[Pixel coordinate grounding data]
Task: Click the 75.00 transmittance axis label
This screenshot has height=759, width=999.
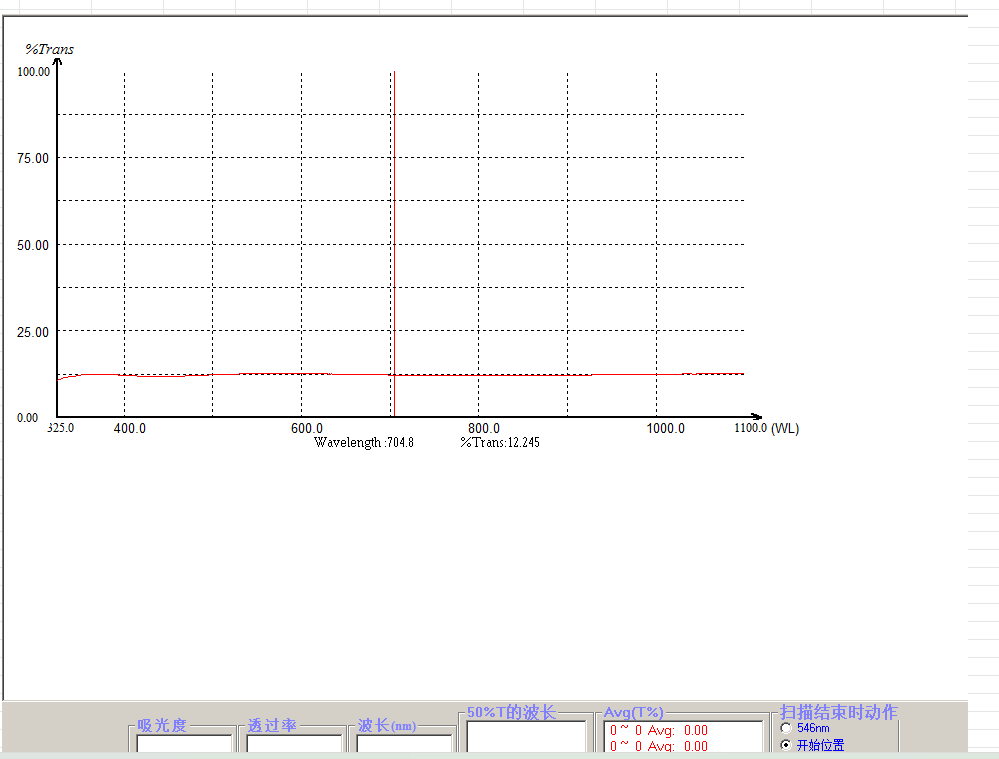Action: [x=33, y=158]
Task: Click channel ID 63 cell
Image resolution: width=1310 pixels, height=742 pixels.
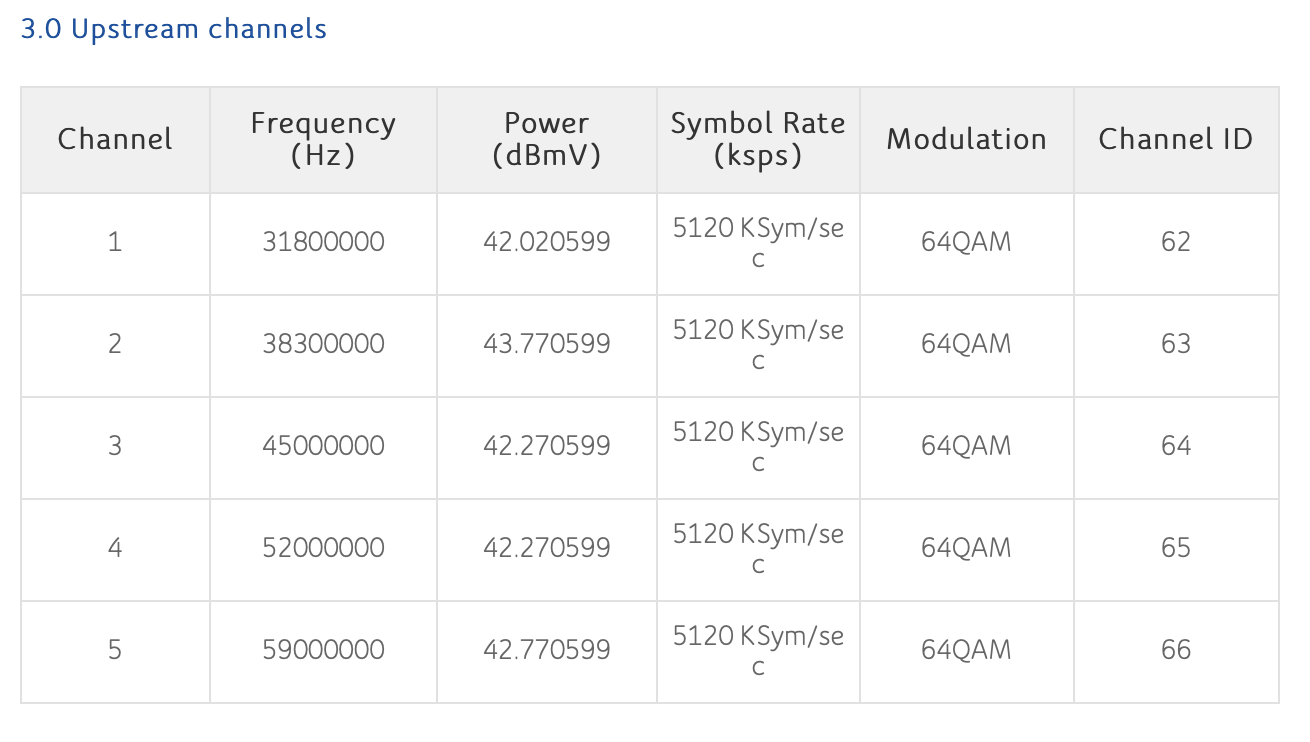Action: 1176,344
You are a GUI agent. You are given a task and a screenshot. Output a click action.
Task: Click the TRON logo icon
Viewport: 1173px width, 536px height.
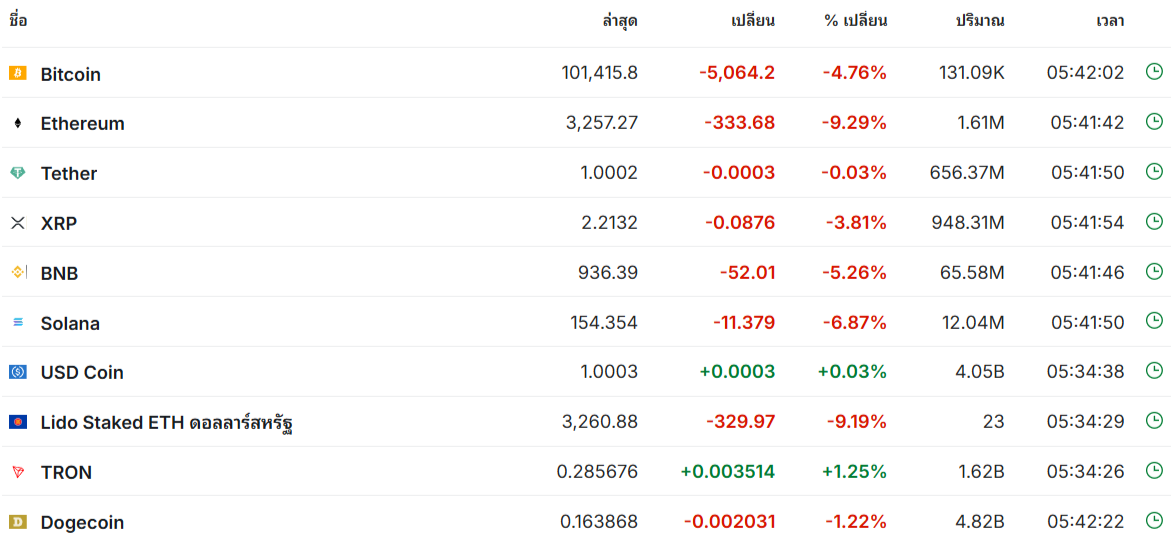[x=18, y=472]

TASK PROMPT:
Once the pictures are removed, return the entries exactly as they stand.

SOLUTION FOR THIS EXERCISE:
Task: Click the 75.00 transmittance axis label
This screenshot has height=759, width=999.
Action: [x=33, y=158]
Task: Click channel ID 63 cell
Image resolution: width=1310 pixels, height=742 pixels.
Action: 1176,344
You are a GUI agent. You are given a task and a screenshot. Output a click action.
Task: Click the TRON logo icon
Viewport: 1173px width, 536px height.
[x=18, y=472]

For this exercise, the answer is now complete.